Raquel Lyra e a Transação Energética: Quando a Sustentabilidade Ambiental Vira Negócio
A expansão da geração de energia renovável em Pernambuco tem sido apresentada como um passo fundamental para um futuro mais sustentável, impulsionada por políticas de incentivo e pelo discurso da transição energética. No entanto, essa transformação tem ocorrido à revelia das populações diretamente impactadas, especialmente nas áreas rurais e comunidades tradicionais, que enfrentam os efeitos mais severos da implantação de complexos eólicos e solares. Além dos aerogeradores e painéis que modificam a paisagem e limitam o uso da terra, as linhas de transmissão cortam territórios, alteram ecossistemas e afetam drasticamente a qualidade de vida local.
O que deveria ser uma transição energética justa tem se revelado, na prática, aquilo que organizações sociais e movimentos como a Comissão Pastoral da Terra (CPT) vêm denunciando como uma verdadeira transação energética. Trata-se de um processo em que os territórios de comunidades camponesas, quilombolas e indígenas são negociados sem seu consentimento, em nome dos interesses das grandes corporações do setor energético. Esse modelo, apresentado como “verde”, nada mais é do que a continuidade de uma lógica colonial que desloca populações, concentra riquezas e transforma a energia renovável em mais uma commodity voltada à acumulação de lucro privado.

Caetés (PE) – 17 de março de 2025.
Apesar do impacto profundo dessas infraestruturas, o governo estadual tem conduzido o processo de regulamentação sem garantir um espaço real de escuta e decisão às comunidades afetadas. A criação do Grupo de Trabalho de Licenciamento Socioambiental para Energias Renováveis (GTLSER) foi anunciada como um passo em direção à participação social, mas sua composição refletiu um desequilíbrio estrutural que favoreceu os interesses empresariais. Enquanto apenas um assento foi inicialmente destinado a sociedade civil organizada, três foram reservados para representantes do setor energético, e o restante distribuído entre órgãos governamentais. Essa estrutura desigual resultou em críticas contundentes de organizações como a Associação Sítio Ágatha, Nordeste Potência, Comissão Pastoral da Terra (CPT) e Cáritas, que denunciaram a predominância das corporações na definição das regras do jogo.
Governo Raquel Lyra: Sustentabilidade Econômica para uns, Devastação para outros
A governadora Raquel Lyra tem sido agente na implementação dessa lógica de transação energética no estado sem salvaguardas pactuadas com as comunidades atingidas. Em vez de estabelecer mecanismos de consulta e participação efetiva, seu governo reforça um modelo de desenvolvimento baseado na concentração de poder e na entrega dos territórios às grandes empresas do setor elétrico. Essa postura não apenas compromete a justiça socioambiental, mas também perpetua um colonialismo energético, onde comunidades são expropriadas em nome de um progresso que nunca chega para elas.

* _PROBLEMA PROPOSTO 1_: No texto sobre a transação energética em Pernambuco, quantos assentos do GTLSER foram reservados para representantes do setor energético?
* _PROBLEMA PROPOSTO 2_: Transcreva do texto sobre a transação energética em Pernambuco o trecho que começa em "Apesar do impacto" e termina em "regras do jogo.".
Os dados provêm de uma fonte diferente da do texto.

* _EXCERTOS DOS DADOS_:
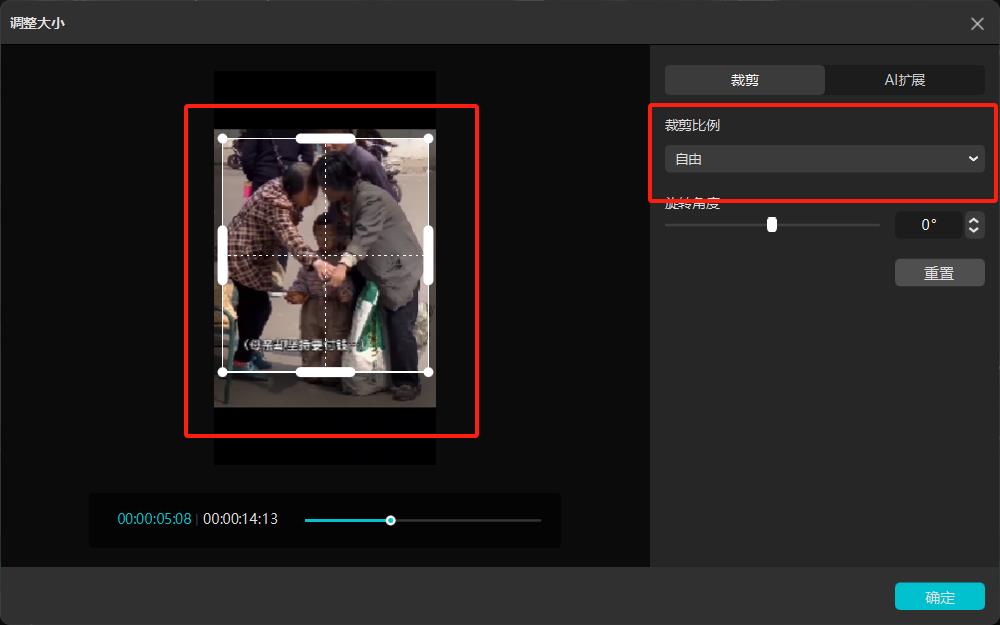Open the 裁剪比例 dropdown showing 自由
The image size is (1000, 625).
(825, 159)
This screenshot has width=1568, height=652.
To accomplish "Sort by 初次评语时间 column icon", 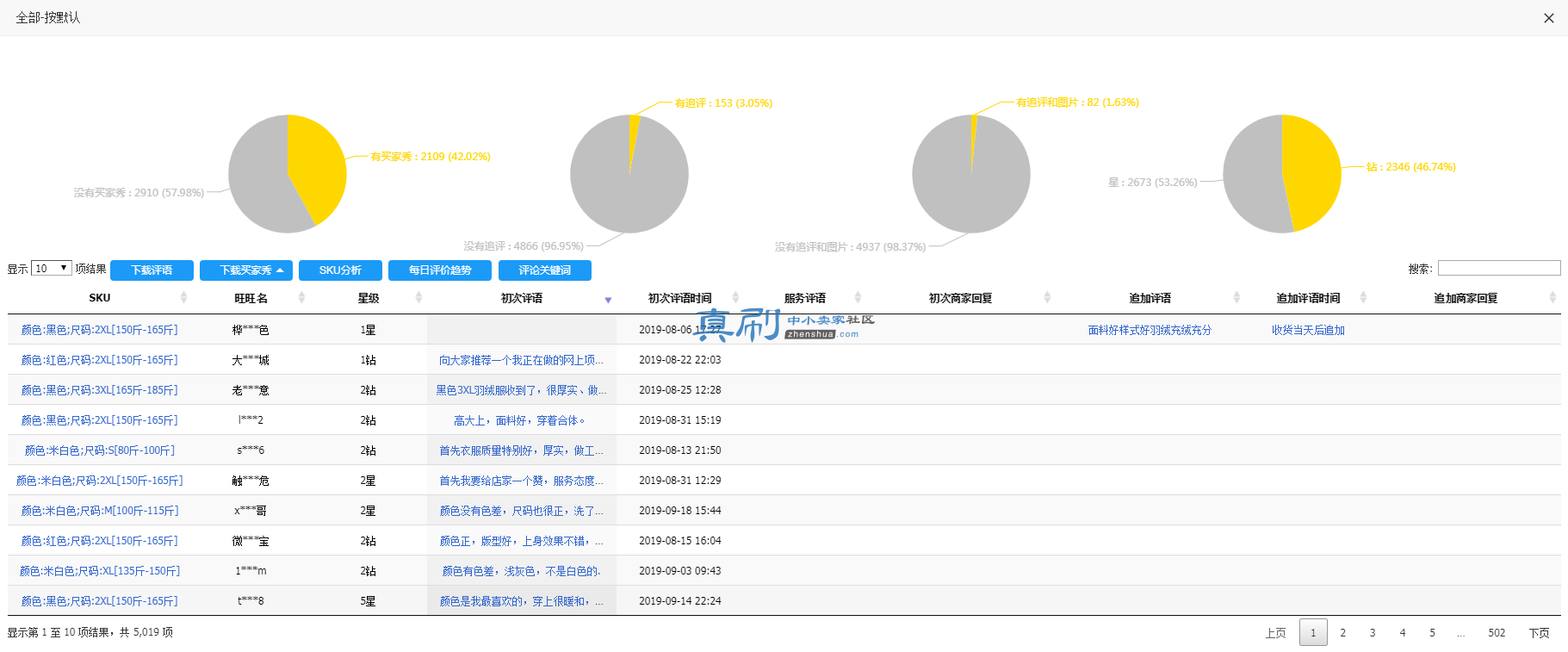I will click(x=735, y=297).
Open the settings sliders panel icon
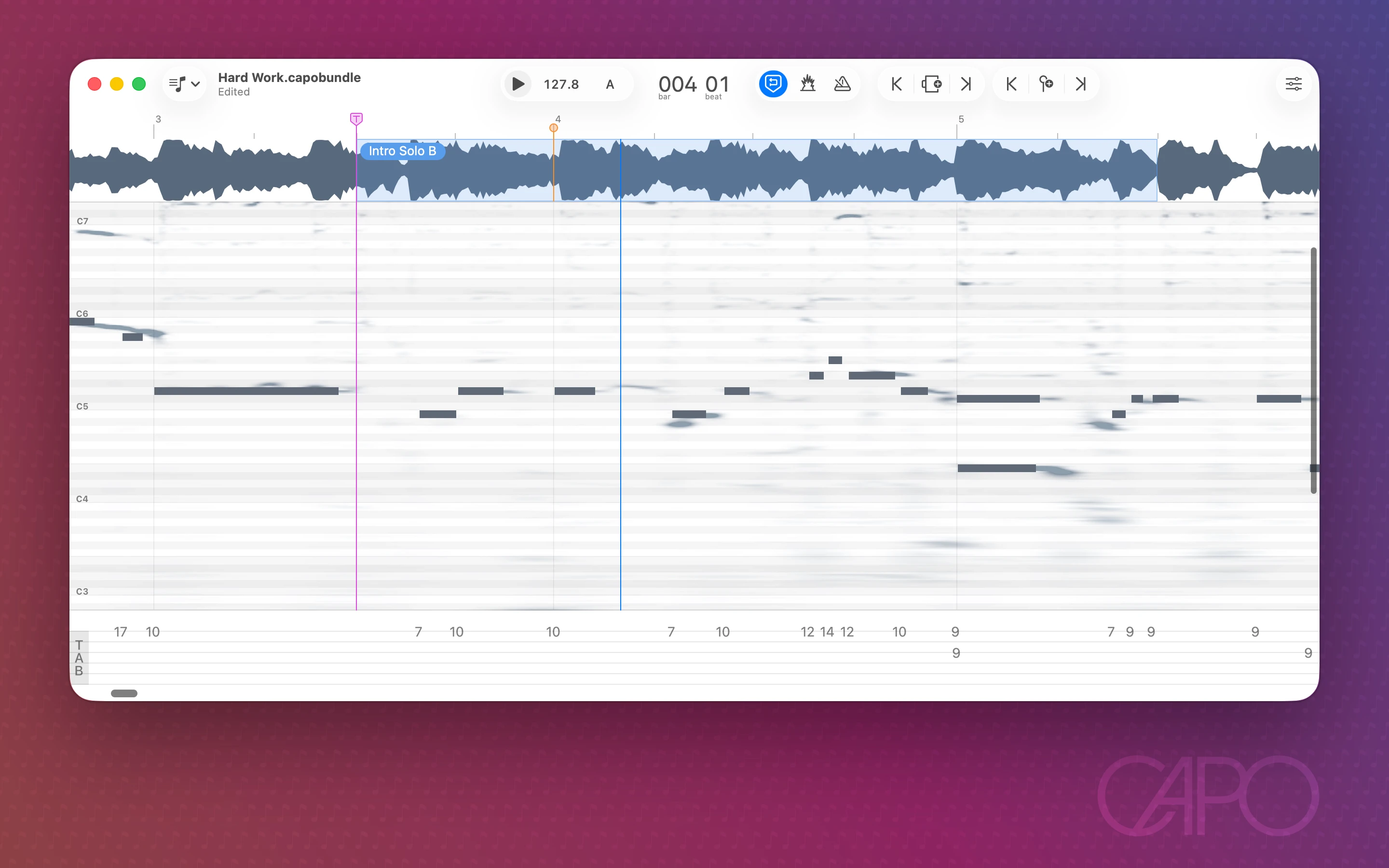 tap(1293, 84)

* _RESULTADO FINAL 1_: Três assentos.

* _RESULTADO FINAL 2_:
Apesar do impacto profundo dessas infraestruturas, o governo estadual tem conduzido o processo de regulamentação sem garantir um espaço real de escuta e decisão às comunidades afetadas. A criação do Grupo de Trabalho de Licenciamento Socioambiental para Energias Renováveis (GTLSER) foi anunciada como um passo em direção à participação social, mas sua composição refletiu um desequilíbrio estrutural que favoreceu os interesses empresariais. Enquanto apenas um assento foi inicialmente destinado a sociedade civil organizada, três foram reservados para representantes do setor energético, e o restante distribuído entre órgãos governamentais. Essa estrutura desigual resultou em críticas contundentes de organizações como a Associação Sítio Ágatha, Nordeste Potência, Comissão Pastoral da Terra (CPT) e Cáritas, que denunciaram a predominância das corporações na definição das regras do jogo.